I recently had a chat with a Mexican filmmaker who has made what is sure to be a spectacular documentary about goats in Mexico (which includes the Matanza, with all it's fabulously horrifying ritual, as documented some years ago by Mexican photographer Graciela Iturbide). I said to him, if I had farm animals, they would all die of old age; I couldn't bear to kill them. Not that I'm vegetarian--- I am happy to get my hamburger and chicken by the pound from the supermarket. A squirmy puzzle of a contradiction, but there you have it. He answered: without death, there is no farm.
What he said was profoundly true and yet--- it occurs to me now--- what if its own story can become one of the variables in calculating an animal's economic value?
I realize this sounds strange, but Katherine Dunn's Apifera Farm demonstrates precisely this. On her blog, Apifera, she tells an animal's story (for example, Giacomo's); this attracts readers (such as myself), and converts some into customers-- perhaps for an apron, a lavender sachet, or a painting. (Again, don't get me wrong. I'm not saying she has a calculating nature, only that there is, plainly, and wonderfully, an economic result from the stories about her animals on her blog. To get a sense of her blog, perhaps the most representative post is this beautiful one.)
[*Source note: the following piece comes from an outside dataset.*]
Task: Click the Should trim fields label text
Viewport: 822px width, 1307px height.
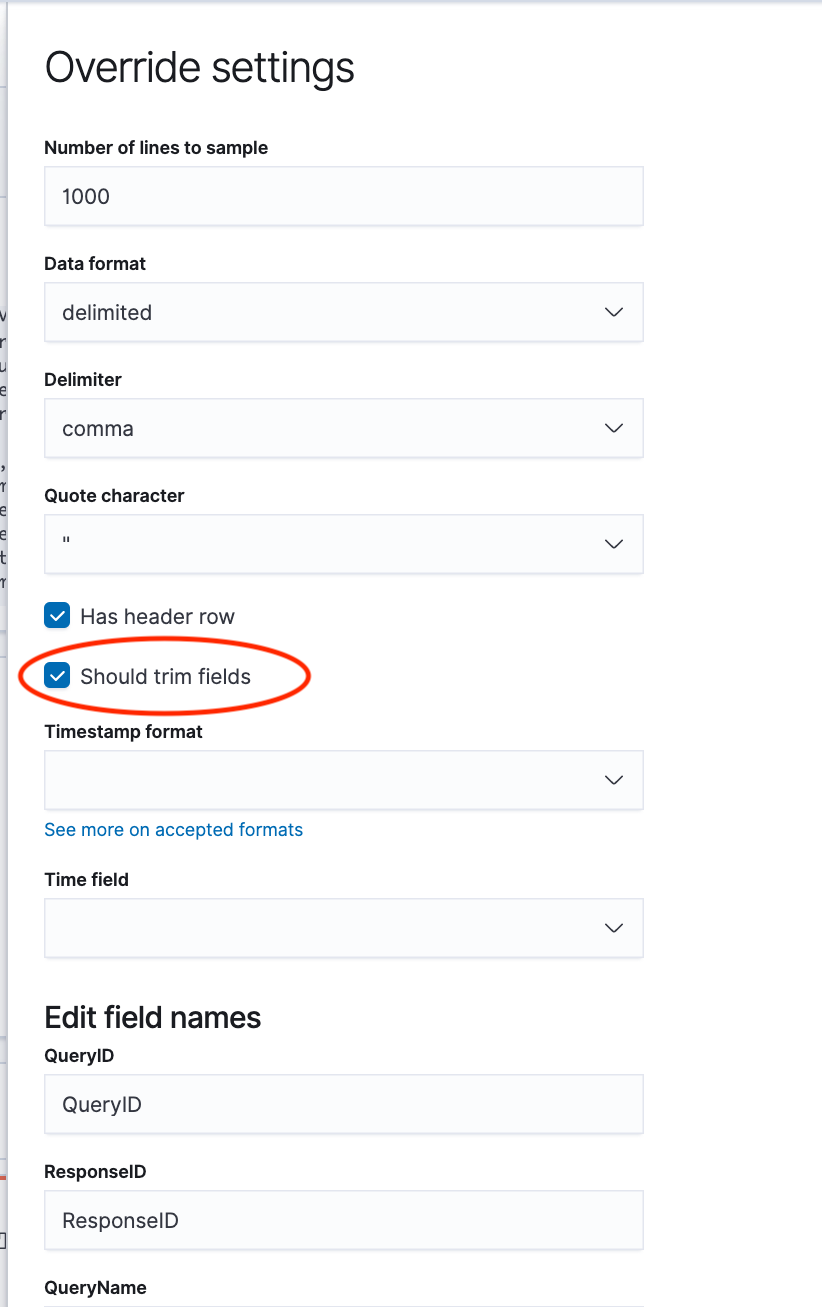Action: [x=165, y=677]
In the 21st century, with information so spectaculary cheap to transmit, now that we can read about and see pictures and videos and communicate with and order products from a farm on the other side of the continent at the same lickety-split typing as we might with our own next door neighbor, is it so economically daft to keep a farm, I mean a working, economically viable farm, with animals whose main job is to simply be? To be a chicken fluffing its feathers; a cat meeting new goats; a rescued donkey receiving a hug; to be curious, friendly, jealous, sad, joyous at the new weeds poking up from the gravel. In pictures and words--- in narrative--- an artist sees and then shows us what she sees. And so, by the artist's magic, we see, too. And we begin to care about the individual animals, for their stories, like all stories, always, can give our lives texture, richness, and meaning.
What if, without death, or at least, without unnatural death, the farm lives?
Because what is a farm? What is, for that matter, an art gallery? Can we explode, conflate, mash, weave, interpercolate the concepts?